8月4日「箸の日」にちなみ、日本文化とその精神性を語りつつ、映画『東京MER』をきっかけに天明の浅間山大噴火の歴史に迫ります。鎖国の真実や、技術の平和利用に見る日本的価値観など──、いま私たちが見つめ直すべき“日本らしさ”に満ちたライブです。

● 「東京MER南海ミッション」に見る日本的価値観──共に生きる、助け合うということ

今回のライブでは、上映中の話題作『東京MER 南海ミッション』を取り上げ、その感動の核心に迫りました。
この映画は単なるパニック・アクションではありません。日本的な「共助の精神」が全編を貫いています。

登場人物たちは、互いに信頼し合い、衝突や意見の違いがあっても、最後には心をひとつにして人々を救おうと奮闘します。そこには「共震・共鳴・共生」という言葉がぴったり当てはまります。
個人主義を超え、絆を重んじる日本文化の姿が、スクリーンいっぱいに広がっていたのです。

そして話題は、映画と同じく“火山噴火”へ──
実は今日、8月4日は、歴史に残る大噴火が日本で発生した日でもあるのです。

● 天明の「浅間山大噴火」と世界史を動かした火山──1783年8月4日、地球が震えた日

1783年(天明3年)8月4日──
長野県佐久郡の浅間山が大噴火を起こし、火砕流と溶岩流が山麓の村々を襲いました。
特に群馬県嬬恋村・鎌原地域では、村の人口の約8割が犠牲となり、集落そのものが壊滅するという悲劇が起きました。

さらに、軽石や火山灰は関東一円に降り注ぎ、吾妻川や利根川へと「火山泥流(ラハール)」が流れ込みます。
この泥流は時速100km以上──まさに逃げ場のない黒い津波のように、町を飲み込んでいったのです。

しかもこの年、アイスランドのラキ火山も噴火し、地球の裏側からも大量の火山灰が大気に放出されました。
成層圏を覆うほどの噴煙が太陽光を遮り、日照不足と冷夏を引き起こし、世界規模での大飢饉へ。
日本では「天明の大飢饉」が発生し、そしてフランスでは「革命」の引き金となっていきます。

・・・火山の噴火は、決して一国の災害ではありません。
それは、世界史を揺るがす大事件となることがあるのです。

● 鎖国とは何だったのか?──「十把一絡げ」ではない、日本的外交の知恵

同じ8月4日、もうひとつ歴史的に重要な出来事がありました。
それは1639年(寛永16年)の「第5次鎖国令」の発布です。
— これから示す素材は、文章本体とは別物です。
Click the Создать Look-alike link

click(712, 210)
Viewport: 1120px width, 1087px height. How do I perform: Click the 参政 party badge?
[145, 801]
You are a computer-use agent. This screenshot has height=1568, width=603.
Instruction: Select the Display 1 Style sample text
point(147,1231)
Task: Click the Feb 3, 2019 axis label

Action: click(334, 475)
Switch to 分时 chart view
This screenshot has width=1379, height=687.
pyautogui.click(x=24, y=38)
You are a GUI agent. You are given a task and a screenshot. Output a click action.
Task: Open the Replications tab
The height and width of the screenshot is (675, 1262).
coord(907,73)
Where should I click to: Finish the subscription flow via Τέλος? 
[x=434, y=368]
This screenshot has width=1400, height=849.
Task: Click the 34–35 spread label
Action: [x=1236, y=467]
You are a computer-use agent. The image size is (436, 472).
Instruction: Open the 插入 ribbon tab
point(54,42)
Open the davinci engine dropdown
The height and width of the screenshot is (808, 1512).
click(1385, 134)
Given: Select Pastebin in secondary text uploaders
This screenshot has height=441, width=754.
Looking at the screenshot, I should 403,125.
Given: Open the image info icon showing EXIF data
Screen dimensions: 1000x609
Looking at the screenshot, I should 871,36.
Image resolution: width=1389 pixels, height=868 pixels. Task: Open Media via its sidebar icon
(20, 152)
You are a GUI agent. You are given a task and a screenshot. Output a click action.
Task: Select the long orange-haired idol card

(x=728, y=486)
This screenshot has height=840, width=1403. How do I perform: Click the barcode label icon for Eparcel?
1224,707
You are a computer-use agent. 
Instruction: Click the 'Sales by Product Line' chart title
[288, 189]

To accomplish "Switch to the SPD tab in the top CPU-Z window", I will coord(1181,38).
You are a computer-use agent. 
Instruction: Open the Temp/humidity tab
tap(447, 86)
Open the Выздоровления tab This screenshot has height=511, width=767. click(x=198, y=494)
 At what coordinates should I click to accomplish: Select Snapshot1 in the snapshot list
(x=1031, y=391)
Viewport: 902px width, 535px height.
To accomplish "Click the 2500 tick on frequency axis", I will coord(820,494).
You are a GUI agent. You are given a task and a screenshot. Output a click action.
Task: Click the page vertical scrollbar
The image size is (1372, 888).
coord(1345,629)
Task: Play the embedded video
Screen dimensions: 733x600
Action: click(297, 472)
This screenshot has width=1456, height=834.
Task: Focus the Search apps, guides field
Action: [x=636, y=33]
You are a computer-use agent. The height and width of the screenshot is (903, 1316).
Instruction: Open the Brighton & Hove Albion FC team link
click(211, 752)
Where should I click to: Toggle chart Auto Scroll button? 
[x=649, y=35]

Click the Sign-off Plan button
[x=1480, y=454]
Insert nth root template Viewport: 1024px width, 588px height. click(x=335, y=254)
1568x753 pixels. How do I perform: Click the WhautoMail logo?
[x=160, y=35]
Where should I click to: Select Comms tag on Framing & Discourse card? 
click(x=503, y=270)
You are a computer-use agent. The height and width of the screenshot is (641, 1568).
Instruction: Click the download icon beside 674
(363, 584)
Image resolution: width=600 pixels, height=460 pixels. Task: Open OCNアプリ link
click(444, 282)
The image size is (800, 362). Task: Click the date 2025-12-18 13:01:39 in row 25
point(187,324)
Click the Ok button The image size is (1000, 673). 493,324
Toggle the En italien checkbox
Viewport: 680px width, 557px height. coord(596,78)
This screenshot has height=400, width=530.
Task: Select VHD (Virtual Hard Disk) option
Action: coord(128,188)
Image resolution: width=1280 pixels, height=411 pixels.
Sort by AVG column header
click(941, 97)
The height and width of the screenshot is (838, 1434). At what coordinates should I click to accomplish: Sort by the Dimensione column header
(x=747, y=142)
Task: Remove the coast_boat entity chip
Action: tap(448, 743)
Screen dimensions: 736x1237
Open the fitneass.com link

ポルトガル船の入港が禁止され、江戸幕府による鎖国体制が完成しました。

しかし、ここで大切なのは──「鎖国」という言葉や「藩」「天領」といった用語は、実はすべて明治以降の“講学用語”であり、江戸時代の人びと自身は使っていなかったという事実です。

江戸幕府の外交政策は、一括処理ではありませんでした。
それぞれの事例に対して、慎重に、誠実に、個別具体的に対応していたのです。

この姿勢は、現代の移民政策や外国人問題にも通じます。
「可哀想だから例外を設ける」でもなく、「すべて拒否する」でもない。
必要なのは、命を守る“理性”と、社会を守る“覚悟”──つまり、政治の責任なのです。

● 平和国家・日本の技術観──火薬も鉄も、すべては人を活かすために

終盤では、日本独自の「技術の使い方」に話が広がりました。

たとえば火薬
世界では兵器に使われるこの物質を、日本では花火や線香花火として、平和の象徴に変えました。

またドローン
諸外国が軍事利用を進めるなか、日本では花火大会での大規模演出に活用され、夜空に光の物語を描いています。

日本刀のあの高度な刀鍛冶の技術は、実は「鍬(くわ)」の改良から始まったのです。
硬さと柔らかさを併せ持つ刃は、農具としての使いやすさを追求する中で生まれ、それが後に“武器”へと転じていきました。

──日本では、技術とは「争うため」ではなく、「命を守り、暮らしを豊かにするため」のものでした。
そこにこそ、日本人の美徳と智慧が宿っているのです。

💮感謝と結び

今回のライブは、映画をきっかけに、日本の歴史・文化・思想がぎゅっと詰まった濃密な時間でした。
単なる娯楽を超えた感動があり、過去の災害から現代の社会課題に至るまで、深い学びがありました。

“共に助け合い、支え合い、響き合う”──
この日本らしい生き方を、これからも忘れずに歩んでいきたいですね。